Reality check: GroupBy operations are the bread and butter of data analysis. Master this concept and you’ll be able to answer almost any “what if we group by…” question that comes your way.

The split-apply-combine paradigm is the foundation of data aggregation.
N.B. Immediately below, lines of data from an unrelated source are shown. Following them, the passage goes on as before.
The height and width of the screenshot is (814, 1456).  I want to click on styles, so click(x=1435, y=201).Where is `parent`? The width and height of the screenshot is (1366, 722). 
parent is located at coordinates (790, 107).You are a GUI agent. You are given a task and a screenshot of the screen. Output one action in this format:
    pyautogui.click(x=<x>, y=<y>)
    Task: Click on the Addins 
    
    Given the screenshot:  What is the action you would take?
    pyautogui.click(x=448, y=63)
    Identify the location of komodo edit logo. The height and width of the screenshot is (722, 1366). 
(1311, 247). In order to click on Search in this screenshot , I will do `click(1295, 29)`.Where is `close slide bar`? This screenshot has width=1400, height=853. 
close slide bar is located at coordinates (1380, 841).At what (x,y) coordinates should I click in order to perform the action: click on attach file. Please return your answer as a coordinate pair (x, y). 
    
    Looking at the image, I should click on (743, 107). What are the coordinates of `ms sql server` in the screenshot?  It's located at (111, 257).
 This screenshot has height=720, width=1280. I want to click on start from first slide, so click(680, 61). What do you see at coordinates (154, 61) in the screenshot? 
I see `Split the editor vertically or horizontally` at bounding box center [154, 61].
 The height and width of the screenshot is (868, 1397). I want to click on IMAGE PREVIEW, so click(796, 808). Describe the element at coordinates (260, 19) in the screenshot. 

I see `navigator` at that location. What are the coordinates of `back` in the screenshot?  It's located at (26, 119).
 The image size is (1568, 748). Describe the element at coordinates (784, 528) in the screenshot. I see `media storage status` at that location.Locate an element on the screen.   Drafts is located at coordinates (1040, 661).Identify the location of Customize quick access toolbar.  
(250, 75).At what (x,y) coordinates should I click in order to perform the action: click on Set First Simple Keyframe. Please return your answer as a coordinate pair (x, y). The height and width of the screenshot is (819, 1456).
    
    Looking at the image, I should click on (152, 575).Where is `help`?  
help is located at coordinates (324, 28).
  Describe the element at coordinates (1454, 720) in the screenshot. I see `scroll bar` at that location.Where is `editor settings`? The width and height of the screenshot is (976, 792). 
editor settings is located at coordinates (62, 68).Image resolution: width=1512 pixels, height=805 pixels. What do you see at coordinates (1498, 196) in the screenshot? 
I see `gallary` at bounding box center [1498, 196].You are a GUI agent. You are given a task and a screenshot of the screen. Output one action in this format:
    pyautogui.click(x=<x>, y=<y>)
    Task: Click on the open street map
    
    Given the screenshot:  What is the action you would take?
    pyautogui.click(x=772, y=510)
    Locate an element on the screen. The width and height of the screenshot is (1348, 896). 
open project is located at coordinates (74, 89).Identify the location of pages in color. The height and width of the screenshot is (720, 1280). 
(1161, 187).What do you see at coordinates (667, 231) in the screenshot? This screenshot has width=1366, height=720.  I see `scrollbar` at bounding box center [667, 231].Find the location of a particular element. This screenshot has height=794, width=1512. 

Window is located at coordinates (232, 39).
You split data into groups, apply a function to each group, and combine the results.

Visual Guide - GroupBy Operations:

BEFORE GROUPBY AFTER GROUPBY
┌─────────┬─────────┬─────────┐ ┌─────────┬─────────┐
│ Category│ Value │ Other │ │ Category│ Mean │
├─────────┼─────────┼─────────┤ ├─────────┼─────────┤
│ A │ 10 │ X │ │ A │ 10.0 │
│ A │ 15 │ Y │ │ B │ 25.0 │
│ B │ 20 │ Z │ └─────────┴─────────┘
│ B │ 25 │ W │
│ A │ 5 │ V │
│ B │ 30 │ U │
└─────────┴─────────┴─────────┘

Visual Guide - Split-Apply-Combine:

ORIGINAL DATA SPLIT BY CATEGORY
┌─────────┬─────────┬─────────┐ ┌─────────┬─────────┐
│ Category│ Value │ Other │ │ Group A │ Group B │
├─────────┼─────────┼─────────┤ ├─────────┼─────────┤
│ A │ 10 │ X │ │ A, 10 │ B, 20 │
│ A │ 15 │ Y │ │ A, 15 │ B, 25 │
│ B │ 20 │ Z │ │ A, 5 │ B, 30 │
│ B │ 25 │ W │ └─────────┴─────────┘
│ A │ 5 │ V │
│ B │ 30 │ U │
└─────────┴─────────┴─────────┘
APPLY FUNCTION (e.g., mean) COMBINE RESULTS
┌─────────┬─────────┐ ┌─────────┬─────────┐
│ Group A │ Group B │ │ Category│ Mean │
├─────────┼─────────┤ ├─────────┼─────────┤
│ mean(10,│ mean(20,│ │ A │ 10.0 │
│ 15, 5) │ 25, 30)│ │ B │ 25.0 │
│ = 10.0 │ = 25.0 │ └─────────┴─────────┘
└─────────┴─────────┘

Reference:

  • df.groupby('column') - Group by single column
  • df.groupby(['col1', 'col2']) - Group by multiple columns
  • grouped.mean() - Calculate mean for each group
  • grouped.sum() - Calculate sum for each group
  • grouped.count() - Count non-null values
  • grouped.size() - Count all values (including nulls)
  • grouped.agg(['mean', 'sum', 'count']) - Multiple aggregations

Example:

import pandas as pd
import numpy as np
# Create sample data
df = pd.DataFrame({
'Department': ['Sales', 'Sales', 'Engineering', 'Engineering'],
'Employee': ['Alice', 'Bob', 'Charlie', 'Diana'],
'Salary': [50000, 55000, 80000, 85000],
'Experience': [2, 3, 5, 7]
})
# Basic groupby operations
print("Group by Department:")
print(df.groupby('Department')['Salary'].mean())
print("\nMultiple aggregations:")
print(df.groupby('Department').agg({
'Salary': ['mean', 'sum'],
'Experience': 'mean'
}))

Transform operations apply a function to each group and return a result with the same shape as the original data.

Reference:

  • grouped.transform('mean') - Apply mean to each group
  • grouped.transform('std') - Apply standard deviation to each group
  • grouped.transform(lambda x: x - x.mean()) - Custom transform function
  • grouped.transform(['mean', 'std']) - Multiple transforms

Example:

# Transform: Add group means as new column
df['Salary_Mean'] = df.groupby('Department')['Salary'].transform('mean')
df['Salary_Std'] = df.groupby('Department')['Salary'].transform('std')
df['Salary_Normalized'] = df.groupby('Department')['Salary'].transform(lambda x: (x - x.mean()) / x.std())
print("Data with group statistics:")
print(df[['Department', 'Employee', 'Salary', 'Salary_Mean', 'Salary_Std', 'Salary_Normalized']])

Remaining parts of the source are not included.